(Stated task)
Can you reproduce, word for word, the lines of the entries below, starting with the line containing "Given: Click the" and going on through the line containing "Looking at the", both included? Leave out the pictures.
── Input data
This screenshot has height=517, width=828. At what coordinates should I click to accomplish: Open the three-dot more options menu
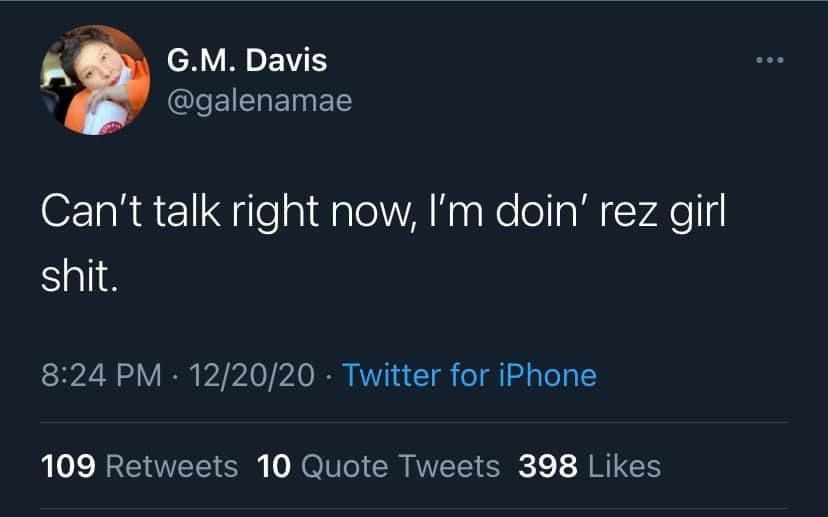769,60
────
── Input data
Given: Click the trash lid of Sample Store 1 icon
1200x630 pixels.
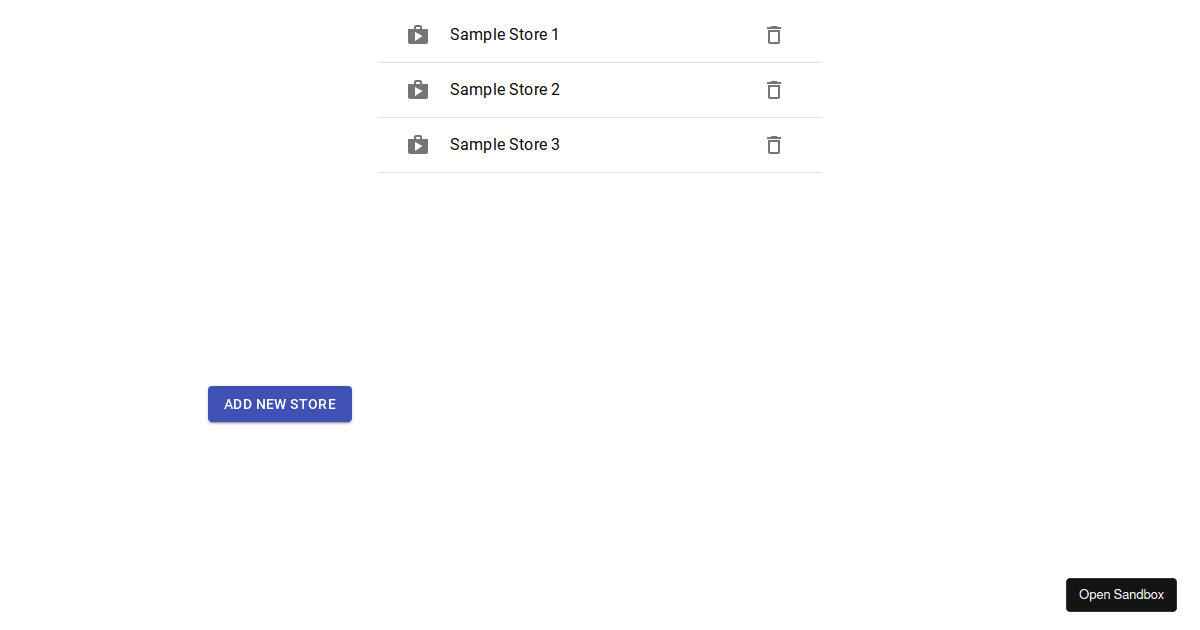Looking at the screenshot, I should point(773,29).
────
── Input data
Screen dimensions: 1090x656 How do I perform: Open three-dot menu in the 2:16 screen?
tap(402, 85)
────
(Exercise solution)
Given: Click the trash lid of Sample Store 1 icon
1200x630 pixels.
Looking at the screenshot, I should point(773,29).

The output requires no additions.